> **Study text**:
··········

While we were successful in getting many of our customers to upgrade to Renaissance Place platforms since the May shipment of Accelerated Reader and Accelerated Math, the potential for more significant conversion momentum still lies ahead of us.  Therefore, we believe that we have turned the corner and we are simply experiencing the effects of the deferred nature of a greater portion of our revenue stream and a delay in the significant ramp-up that we anticipate will follow.  


Despite the weakness in reported sales and earnings, there are several reasons to be excited about the events of the second quarter and about the long-term outlook.  


First, we successfully completed and began shipping the Accelerated Reader and Accelerated Math versions of our Renaissance Place product line, on schedule in May and the interest in Renaissance Place products continues to grow.  We now have at least one Renaissance Place product in over 2200 buildings and we continue to provide a large number of quotes every day.  We truly believe that Renaissance Place is the platform of the future and that we will transform the way that educators get the information they need to make data driven decisions.  We are confident that once educators see the true power of the centralized, always accessible data that Renaissance Place provides, they will become even more excited about the way that these products can enhance their curricula and accelerate learning.  


In addition to the growth in Renaissance Place quotes and orders, we saw growth of $2.1 million in our deferred revenue balance for the second quarter.  Steve will go into more details on that a bit later, but it is a reflection that our business is stronger than the reported revenue numbers suggest and how Renaissance Place and our other new service offerings are changing our business model and our revenue recognition pattern.  We will continue to track the metric of Renaissance Place Schools, and report it, because Renaissance Place is a very important part of our strategy and it’s important that investors understand the progress we are making with this new platform.

··········

> **Data extract**:
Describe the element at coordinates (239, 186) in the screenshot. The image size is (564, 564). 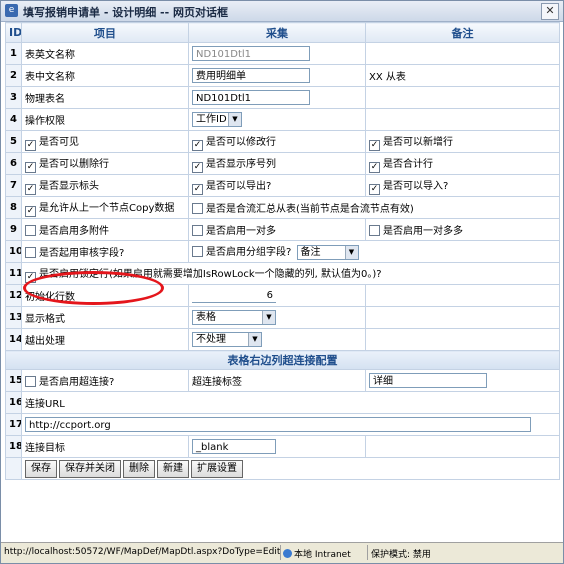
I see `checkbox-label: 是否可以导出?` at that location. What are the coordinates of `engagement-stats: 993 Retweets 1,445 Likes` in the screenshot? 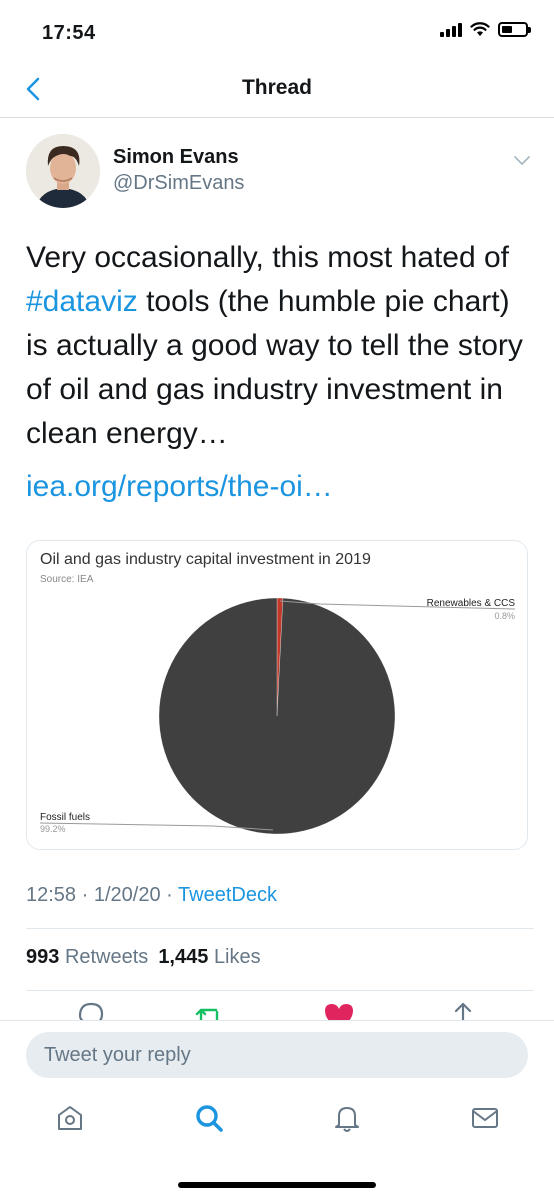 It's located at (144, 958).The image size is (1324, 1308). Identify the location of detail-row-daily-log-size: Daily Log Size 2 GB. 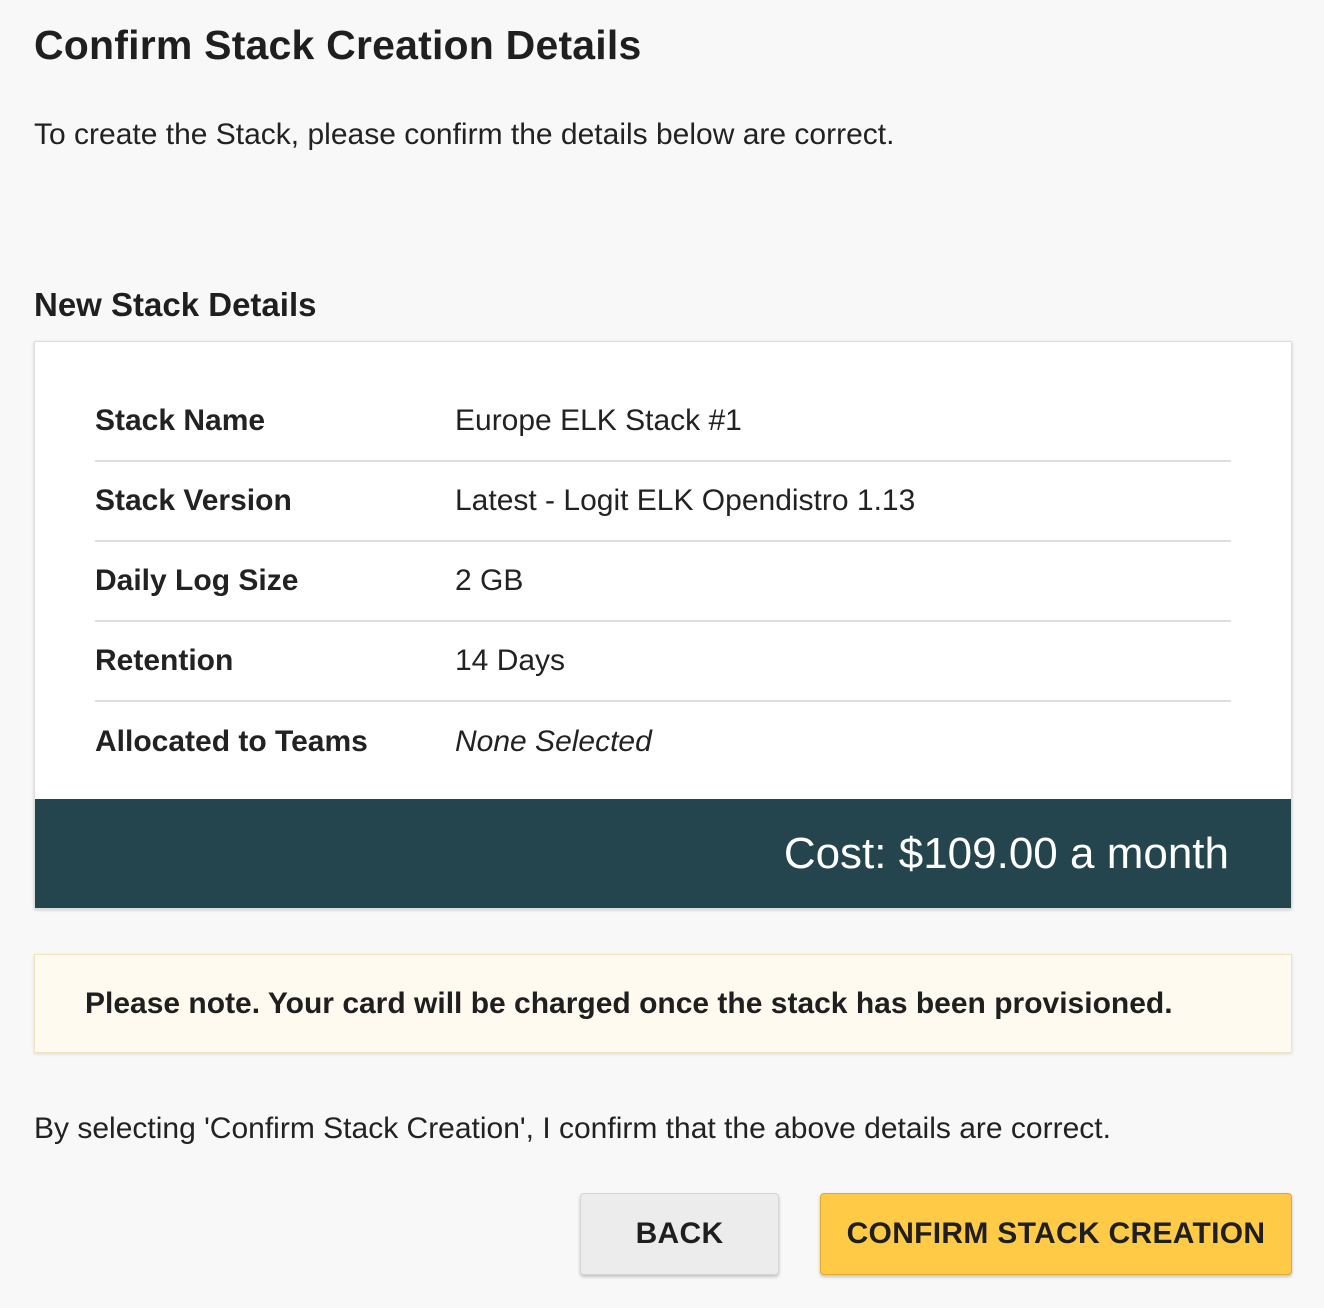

··········

According to the earnings remarks, in how many buildings is there now at least one Renaissance Place product?

> **Output of the task**: Over 2200 buildings.